▶ Description of the task
Transcribe all the entries word for word, omitting any pictures they contain.

▶ Material shown

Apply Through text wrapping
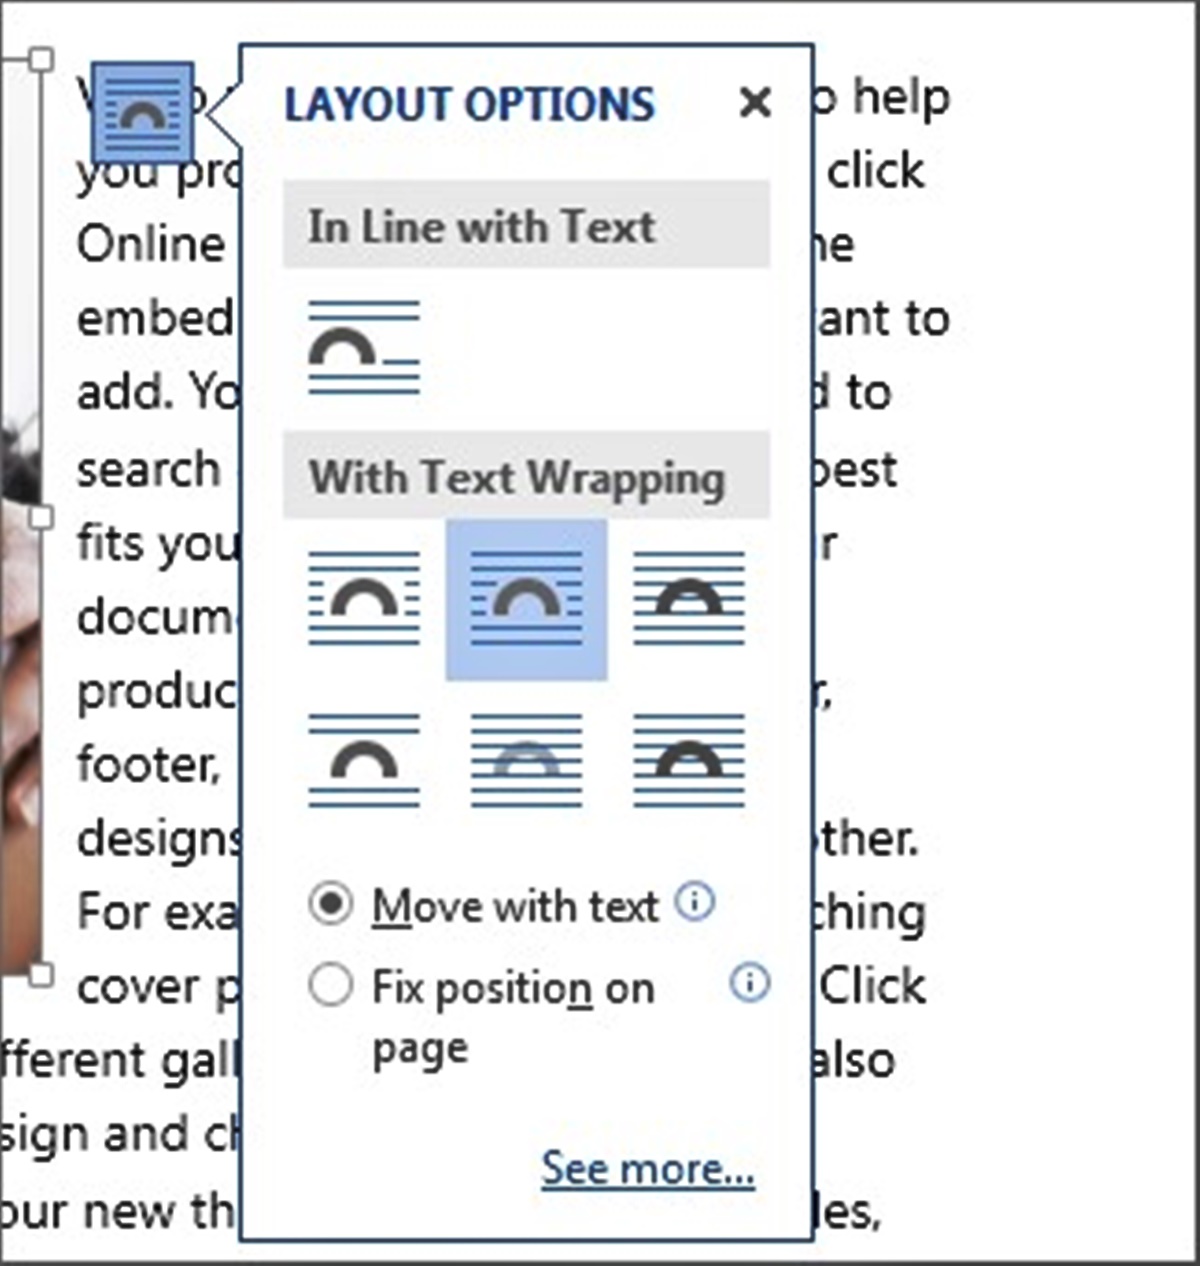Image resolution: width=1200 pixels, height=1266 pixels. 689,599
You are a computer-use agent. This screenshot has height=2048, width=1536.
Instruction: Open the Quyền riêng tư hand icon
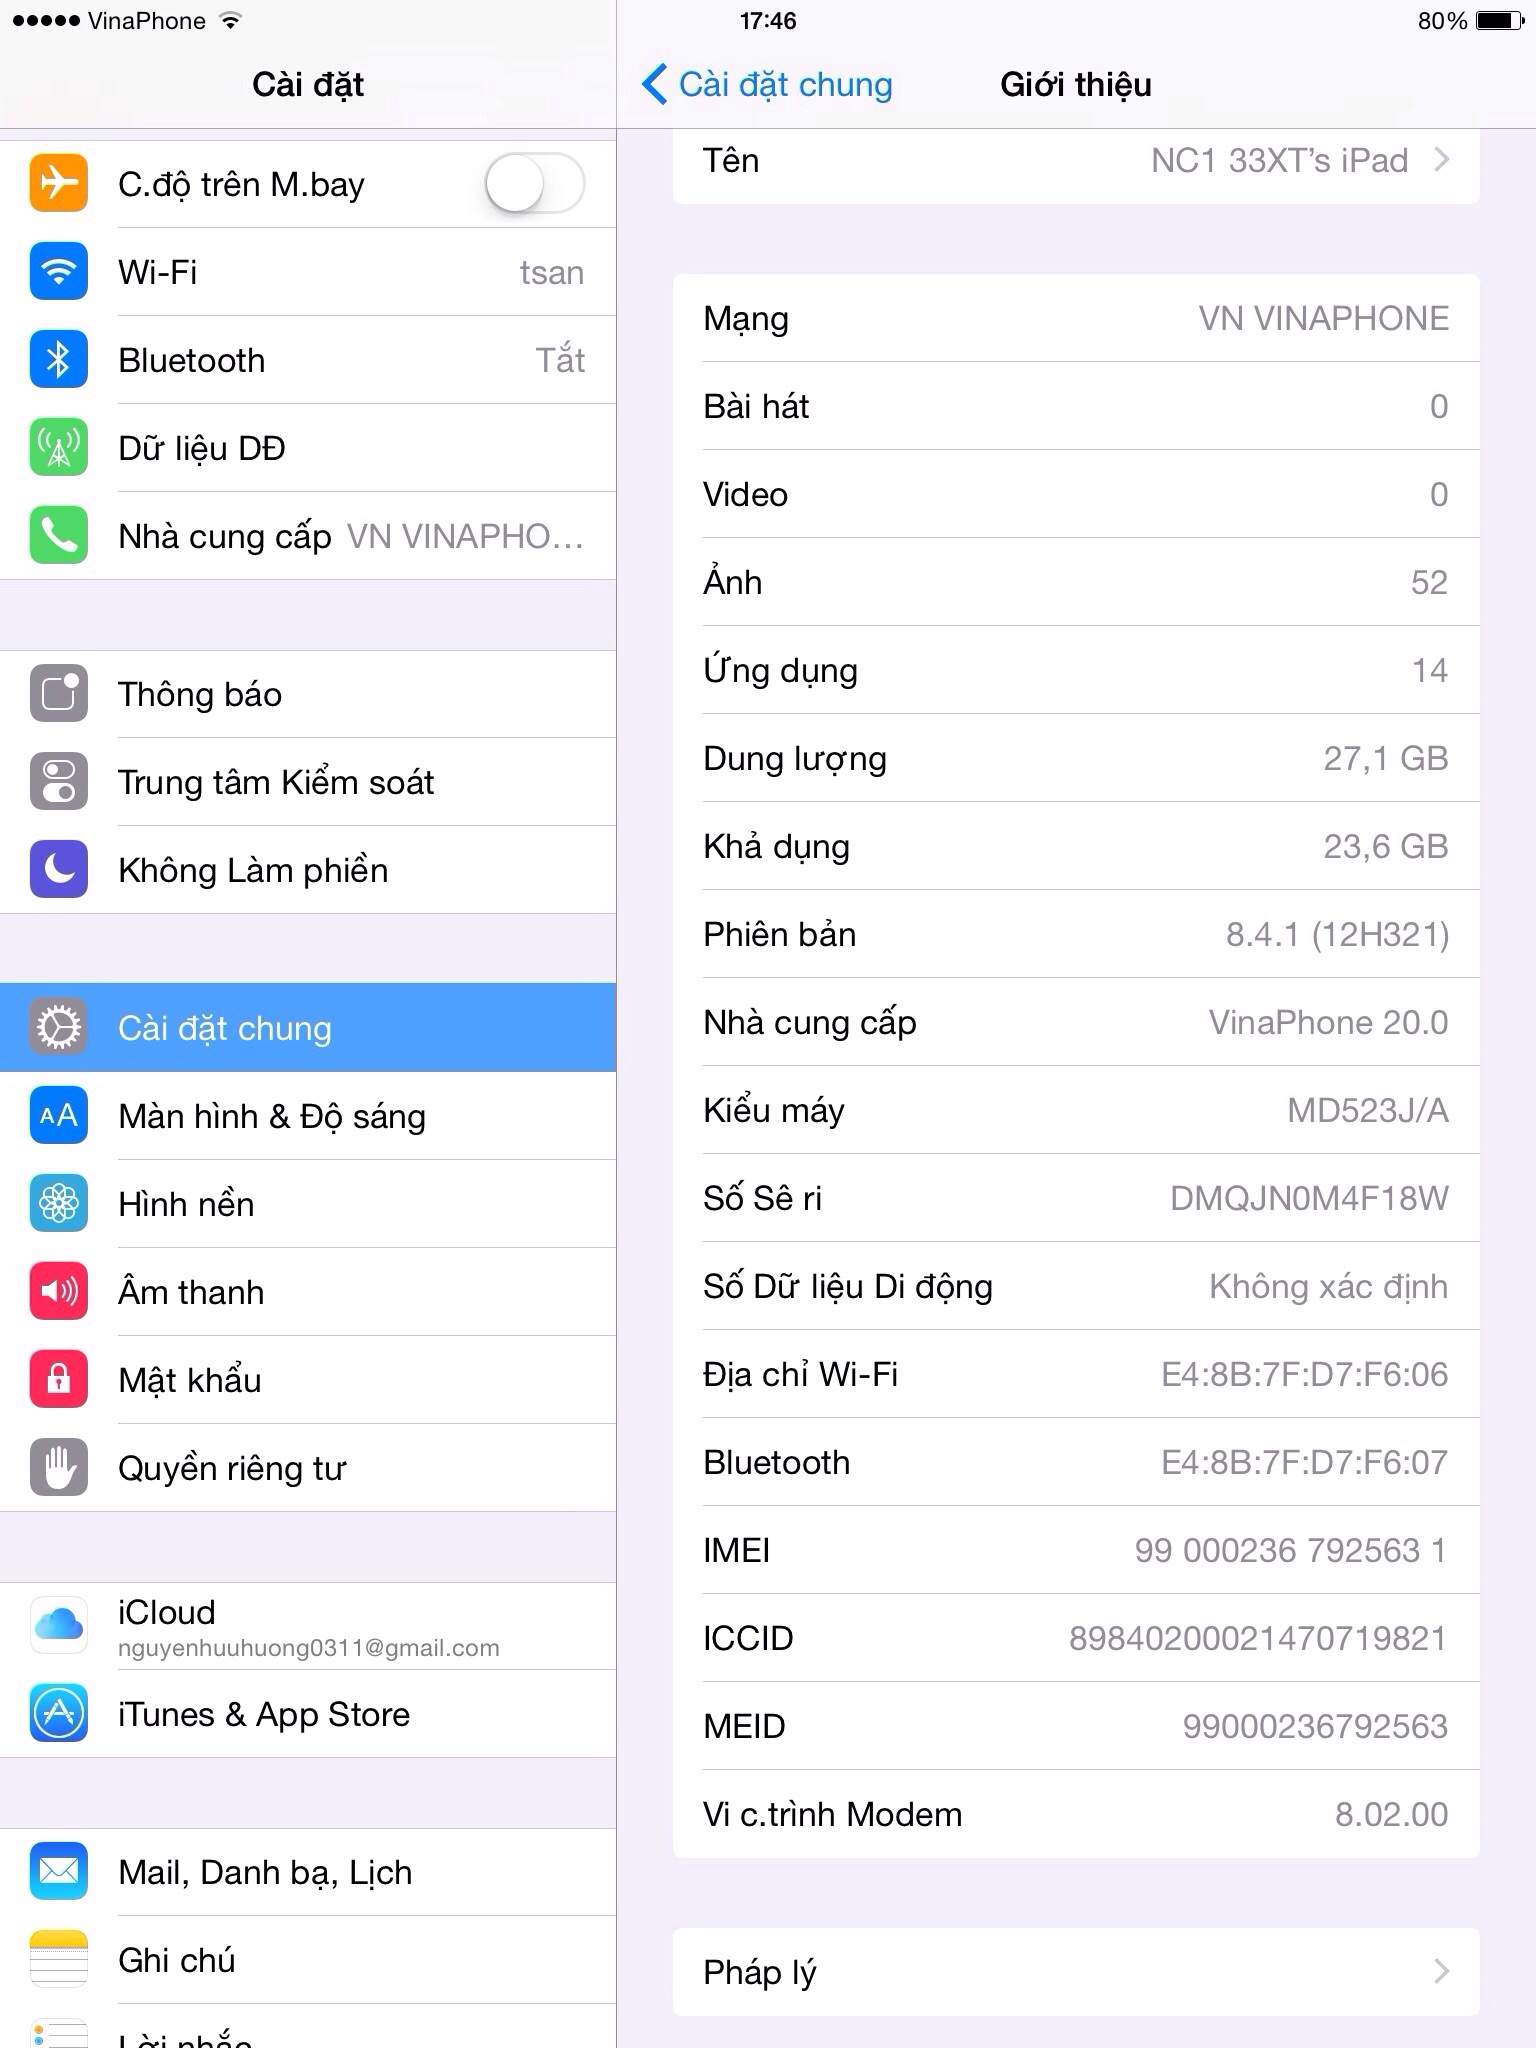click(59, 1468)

▶ Response to the task
Apply Through text wrapping
Image resolution: width=1200 pixels, height=1266 pixels. 689,599
You are a computer-use agent. This screenshot has height=2048, width=1536.
Instruction: Open the Quyền riêng tư hand icon
click(59, 1468)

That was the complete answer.